Items from a data source:

----------

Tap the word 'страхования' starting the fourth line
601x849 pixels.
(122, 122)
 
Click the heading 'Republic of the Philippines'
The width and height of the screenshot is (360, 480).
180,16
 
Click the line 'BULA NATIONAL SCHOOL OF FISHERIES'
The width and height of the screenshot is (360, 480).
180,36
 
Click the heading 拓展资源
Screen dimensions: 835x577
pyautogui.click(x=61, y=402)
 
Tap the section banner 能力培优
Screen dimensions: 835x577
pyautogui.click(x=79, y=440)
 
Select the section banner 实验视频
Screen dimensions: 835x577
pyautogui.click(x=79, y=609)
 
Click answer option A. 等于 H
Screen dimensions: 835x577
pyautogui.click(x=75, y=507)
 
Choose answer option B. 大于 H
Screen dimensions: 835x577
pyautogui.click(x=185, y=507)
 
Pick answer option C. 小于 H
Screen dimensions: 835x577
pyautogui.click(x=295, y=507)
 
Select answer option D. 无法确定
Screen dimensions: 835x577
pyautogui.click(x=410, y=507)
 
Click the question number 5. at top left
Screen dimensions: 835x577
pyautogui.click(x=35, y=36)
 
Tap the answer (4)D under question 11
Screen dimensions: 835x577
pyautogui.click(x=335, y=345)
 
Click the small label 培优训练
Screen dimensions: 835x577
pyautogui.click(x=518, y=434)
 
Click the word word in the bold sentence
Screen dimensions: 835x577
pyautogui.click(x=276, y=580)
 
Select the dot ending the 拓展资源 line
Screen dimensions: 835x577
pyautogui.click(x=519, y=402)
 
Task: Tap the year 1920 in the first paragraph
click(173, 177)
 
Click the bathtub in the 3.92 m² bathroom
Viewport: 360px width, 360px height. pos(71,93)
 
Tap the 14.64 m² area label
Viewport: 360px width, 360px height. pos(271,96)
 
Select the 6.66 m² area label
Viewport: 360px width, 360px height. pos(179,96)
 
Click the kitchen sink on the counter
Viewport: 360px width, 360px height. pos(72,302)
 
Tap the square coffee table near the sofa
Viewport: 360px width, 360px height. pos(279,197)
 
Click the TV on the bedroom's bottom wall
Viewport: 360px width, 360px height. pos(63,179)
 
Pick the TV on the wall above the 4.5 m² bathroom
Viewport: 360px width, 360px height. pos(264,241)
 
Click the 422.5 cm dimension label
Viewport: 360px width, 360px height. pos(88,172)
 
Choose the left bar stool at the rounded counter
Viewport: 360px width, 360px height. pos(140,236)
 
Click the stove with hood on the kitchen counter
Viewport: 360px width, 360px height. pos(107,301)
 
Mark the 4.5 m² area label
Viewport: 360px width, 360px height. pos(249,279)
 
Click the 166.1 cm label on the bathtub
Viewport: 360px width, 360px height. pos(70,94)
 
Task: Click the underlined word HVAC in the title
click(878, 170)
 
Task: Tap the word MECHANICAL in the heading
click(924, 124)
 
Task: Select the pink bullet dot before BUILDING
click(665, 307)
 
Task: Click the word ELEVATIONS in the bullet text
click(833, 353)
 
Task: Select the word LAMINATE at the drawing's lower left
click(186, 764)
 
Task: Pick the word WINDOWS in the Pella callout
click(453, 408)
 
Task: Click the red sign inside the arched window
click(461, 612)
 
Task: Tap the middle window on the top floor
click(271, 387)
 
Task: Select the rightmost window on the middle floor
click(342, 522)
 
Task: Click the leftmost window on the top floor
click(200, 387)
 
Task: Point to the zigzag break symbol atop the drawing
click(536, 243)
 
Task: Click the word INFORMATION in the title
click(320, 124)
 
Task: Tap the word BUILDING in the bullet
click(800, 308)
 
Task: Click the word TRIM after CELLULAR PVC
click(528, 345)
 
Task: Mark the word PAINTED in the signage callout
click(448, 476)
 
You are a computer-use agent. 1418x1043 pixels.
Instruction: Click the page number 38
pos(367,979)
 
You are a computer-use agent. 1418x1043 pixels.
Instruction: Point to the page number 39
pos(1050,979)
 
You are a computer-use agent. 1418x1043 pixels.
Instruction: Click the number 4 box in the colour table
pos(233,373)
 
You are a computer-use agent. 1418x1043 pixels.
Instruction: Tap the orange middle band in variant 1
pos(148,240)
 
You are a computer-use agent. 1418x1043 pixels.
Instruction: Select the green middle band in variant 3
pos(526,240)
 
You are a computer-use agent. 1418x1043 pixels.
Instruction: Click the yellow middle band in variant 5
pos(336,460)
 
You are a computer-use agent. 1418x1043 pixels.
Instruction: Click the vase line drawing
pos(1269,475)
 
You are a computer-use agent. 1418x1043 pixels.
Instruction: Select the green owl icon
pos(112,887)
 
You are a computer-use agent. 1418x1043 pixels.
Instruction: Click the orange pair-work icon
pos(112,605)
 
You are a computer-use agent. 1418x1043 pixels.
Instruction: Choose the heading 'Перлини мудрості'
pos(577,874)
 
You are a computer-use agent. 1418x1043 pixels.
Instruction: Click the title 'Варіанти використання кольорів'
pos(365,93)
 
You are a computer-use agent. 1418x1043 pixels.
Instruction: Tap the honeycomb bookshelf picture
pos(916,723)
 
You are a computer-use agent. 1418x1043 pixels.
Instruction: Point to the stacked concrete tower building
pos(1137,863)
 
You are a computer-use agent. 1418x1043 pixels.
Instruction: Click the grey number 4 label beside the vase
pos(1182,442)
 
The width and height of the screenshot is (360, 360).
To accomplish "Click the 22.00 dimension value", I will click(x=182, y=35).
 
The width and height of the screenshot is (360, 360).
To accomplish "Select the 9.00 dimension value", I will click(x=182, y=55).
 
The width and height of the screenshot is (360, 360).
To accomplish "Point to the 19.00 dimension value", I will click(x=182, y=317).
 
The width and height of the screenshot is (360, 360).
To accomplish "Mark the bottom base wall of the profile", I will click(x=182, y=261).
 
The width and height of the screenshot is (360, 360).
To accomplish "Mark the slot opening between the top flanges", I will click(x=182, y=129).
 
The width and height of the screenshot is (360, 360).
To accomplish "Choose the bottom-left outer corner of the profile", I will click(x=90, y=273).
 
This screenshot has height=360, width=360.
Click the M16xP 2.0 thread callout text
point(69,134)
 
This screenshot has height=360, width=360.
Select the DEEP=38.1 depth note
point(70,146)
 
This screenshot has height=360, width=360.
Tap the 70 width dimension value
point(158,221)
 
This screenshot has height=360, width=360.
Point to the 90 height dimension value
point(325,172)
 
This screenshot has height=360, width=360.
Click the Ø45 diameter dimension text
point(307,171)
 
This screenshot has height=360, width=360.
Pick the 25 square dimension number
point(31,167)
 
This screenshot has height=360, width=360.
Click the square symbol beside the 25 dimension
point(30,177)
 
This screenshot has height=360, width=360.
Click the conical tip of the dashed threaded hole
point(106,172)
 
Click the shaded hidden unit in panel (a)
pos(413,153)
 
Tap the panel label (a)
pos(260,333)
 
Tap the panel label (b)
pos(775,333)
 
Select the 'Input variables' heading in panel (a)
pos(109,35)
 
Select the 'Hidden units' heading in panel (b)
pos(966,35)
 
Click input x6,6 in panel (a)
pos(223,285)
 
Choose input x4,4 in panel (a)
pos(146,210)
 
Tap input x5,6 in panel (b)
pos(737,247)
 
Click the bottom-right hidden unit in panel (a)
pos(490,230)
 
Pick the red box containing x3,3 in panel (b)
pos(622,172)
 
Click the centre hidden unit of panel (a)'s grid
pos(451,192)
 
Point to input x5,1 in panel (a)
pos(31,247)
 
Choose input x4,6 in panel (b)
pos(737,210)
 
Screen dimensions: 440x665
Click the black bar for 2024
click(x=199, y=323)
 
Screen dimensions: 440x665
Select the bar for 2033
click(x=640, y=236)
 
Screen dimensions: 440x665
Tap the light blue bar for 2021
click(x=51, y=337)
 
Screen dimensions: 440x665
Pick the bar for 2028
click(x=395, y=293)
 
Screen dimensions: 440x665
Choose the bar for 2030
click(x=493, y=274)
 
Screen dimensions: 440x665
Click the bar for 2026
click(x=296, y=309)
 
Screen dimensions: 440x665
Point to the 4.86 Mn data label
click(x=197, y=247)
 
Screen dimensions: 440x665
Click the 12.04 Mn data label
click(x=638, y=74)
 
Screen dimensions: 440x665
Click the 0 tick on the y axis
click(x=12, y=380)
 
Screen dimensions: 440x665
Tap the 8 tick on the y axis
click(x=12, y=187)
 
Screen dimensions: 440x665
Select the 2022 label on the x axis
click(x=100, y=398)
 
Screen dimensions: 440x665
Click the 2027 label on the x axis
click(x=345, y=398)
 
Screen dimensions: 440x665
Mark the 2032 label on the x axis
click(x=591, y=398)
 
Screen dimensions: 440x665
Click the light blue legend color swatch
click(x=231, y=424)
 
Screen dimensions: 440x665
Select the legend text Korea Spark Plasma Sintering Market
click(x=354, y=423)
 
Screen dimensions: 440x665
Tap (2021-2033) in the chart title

----------

TO BE DONE: Report how many lines of the items above contain the string "tick", treating uppercase and lowercase as different. Give only the number.

SOLUTION FOR THIS PROBLEM: 2